Abstract

In this article, we propose a Hand Gesture Recognition (HGR) system based on a novel deep transformer (DT) neural network for media player control. The extracted hand skeleton features are processed by separate transformers for each finger in isolation to better identify the finger characteristics to drive the following classification. The achieved HGR accuracy (0.853) outperforms state-of-the-art HGR approaches when tested on the popular NVIDIA dataset. Moreover, we conducted a subjective assessment involving 30 people to evaluate the Quality of Experience (QoE) provided by the proposed DT-HGR for controlling a media player application compared with two traditional input devices, i.e., mouse and keyboard. The assessment participants were asked to evaluate objective (accuracy) and subjective (physical fatigue, usability, pragmatic quality, and hedonic quality) measurements.
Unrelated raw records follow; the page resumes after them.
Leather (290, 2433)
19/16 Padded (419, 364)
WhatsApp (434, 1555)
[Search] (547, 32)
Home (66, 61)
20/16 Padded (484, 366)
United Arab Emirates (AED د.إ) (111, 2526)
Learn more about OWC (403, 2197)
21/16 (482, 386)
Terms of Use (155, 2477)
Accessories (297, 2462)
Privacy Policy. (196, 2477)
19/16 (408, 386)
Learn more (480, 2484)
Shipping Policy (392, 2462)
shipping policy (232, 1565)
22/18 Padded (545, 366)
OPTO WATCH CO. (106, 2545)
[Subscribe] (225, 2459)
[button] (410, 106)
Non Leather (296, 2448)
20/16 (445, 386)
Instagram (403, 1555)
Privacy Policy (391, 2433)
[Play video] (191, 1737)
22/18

We found that (i) the accuracy of DT-HGR is very high (91.67%), only slightly lower than that of traditional alternative interaction modalities; and that (ii) the perceived quality for DT-HGR in terms of satisfaction, comfort, and interactivity is very high, with an average Mean Opinion Score (MOS) value as high as 4.4, whereas the alternative approaches did not reach 3.8, which encourages a more pervasive adoption of the natural gesture interaction.